CCB Magazine:Can the virtual replace the physical? 

Dr. Stein:No, I don't think so, that's not the point. It is about the question of how new combinations and possibilities of experience and processing can be created. This can be adapted in many other areas: for example, we currently have a workshop to develop content for the playful development of resilience. The aim is to find out how to deal with oneself better in stressful situations in order to somehow get the whole stress under control. Of course you can say: Especially the digital world creates new stressful situations because everything is moving forward so fast. At the same time a game creates techniques of processing. As a rule, games are designed to keep the players "in the game", to make them the end of the game - it is therefore a matter of checking one's own behaviour patterns, learning new behaviour patterns, without getting caught up in the information overload. Playing is always self-experiment. It is a fundamental component of our problem-solving. 
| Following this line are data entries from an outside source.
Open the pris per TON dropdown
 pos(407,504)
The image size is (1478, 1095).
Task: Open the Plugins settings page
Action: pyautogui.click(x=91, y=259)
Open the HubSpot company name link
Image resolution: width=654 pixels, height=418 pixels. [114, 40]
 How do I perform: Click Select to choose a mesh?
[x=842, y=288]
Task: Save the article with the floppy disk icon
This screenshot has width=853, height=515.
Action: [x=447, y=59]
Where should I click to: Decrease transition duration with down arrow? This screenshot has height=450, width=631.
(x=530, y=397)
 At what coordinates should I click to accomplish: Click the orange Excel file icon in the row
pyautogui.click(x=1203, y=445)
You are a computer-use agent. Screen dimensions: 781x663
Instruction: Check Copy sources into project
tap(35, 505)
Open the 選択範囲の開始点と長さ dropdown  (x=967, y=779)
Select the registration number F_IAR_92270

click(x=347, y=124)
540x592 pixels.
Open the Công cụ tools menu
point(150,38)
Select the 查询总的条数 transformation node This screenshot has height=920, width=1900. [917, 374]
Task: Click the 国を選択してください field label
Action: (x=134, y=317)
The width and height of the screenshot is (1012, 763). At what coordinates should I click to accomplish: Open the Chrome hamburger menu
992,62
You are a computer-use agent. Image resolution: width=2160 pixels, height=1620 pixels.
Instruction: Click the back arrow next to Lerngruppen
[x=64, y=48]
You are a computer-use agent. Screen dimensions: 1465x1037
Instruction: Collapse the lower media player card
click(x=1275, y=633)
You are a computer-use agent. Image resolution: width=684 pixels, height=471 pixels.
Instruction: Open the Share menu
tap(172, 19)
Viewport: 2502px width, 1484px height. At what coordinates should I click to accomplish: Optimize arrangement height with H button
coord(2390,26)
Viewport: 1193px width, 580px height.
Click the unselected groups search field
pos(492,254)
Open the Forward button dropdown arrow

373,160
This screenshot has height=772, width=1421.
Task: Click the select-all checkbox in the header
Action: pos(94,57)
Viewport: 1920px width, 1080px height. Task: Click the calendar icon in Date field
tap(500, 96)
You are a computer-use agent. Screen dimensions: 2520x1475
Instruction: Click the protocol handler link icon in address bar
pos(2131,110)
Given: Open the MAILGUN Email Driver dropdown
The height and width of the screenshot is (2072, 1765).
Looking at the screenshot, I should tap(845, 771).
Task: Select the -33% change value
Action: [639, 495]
Playing is always self-experiment. It is a fundamental component of our problem-solving

CCB Magazine:The Gamelab is an interdisciplinary project. It has been bringing together actors from science, art, culture and research for years. To what extent can barriers between the individual cultural sectors be overcome? Let me put it this way: the visual artist often doesn't want to deal with the advertiser, while the one or other performing artist has little to do with all the digital gimmicks of the gaming scene.  

Dr. Stein:That's probably true, but we don't want to somehow squeeze anything that doesn't want to come together. But I am firmly convinced of the power of interdisciplinarity. The Gamelab is itself the product of perhaps the world's largest interdisciplinary project of all time, the Cluster of Excellence Image Knowledge Design, which is the only institution that has actually succeeded in bringing together more than 40 disciplines - from the natural, technical and social sciences to the humanities and design. This maximum heterogeneity of knowledge cultures is what is actually new and exciting: It is about overcoming habitual positions, exploring new boundaries and meeting at eye level. For example, if you look at what VR can already achieve now - in the field of medicine, in museums - we are only at the beginning of what will be possible in the future. In the beginning there was only a television in the room, there was no color and no remote control in the living room. In eight to ten years, the VR headset in the living room will perhaps be taken for granted, just like the fusion of technology and dance. But the one should not replace the other. It should connect. And such progress has harmed humanity in the rarest cases.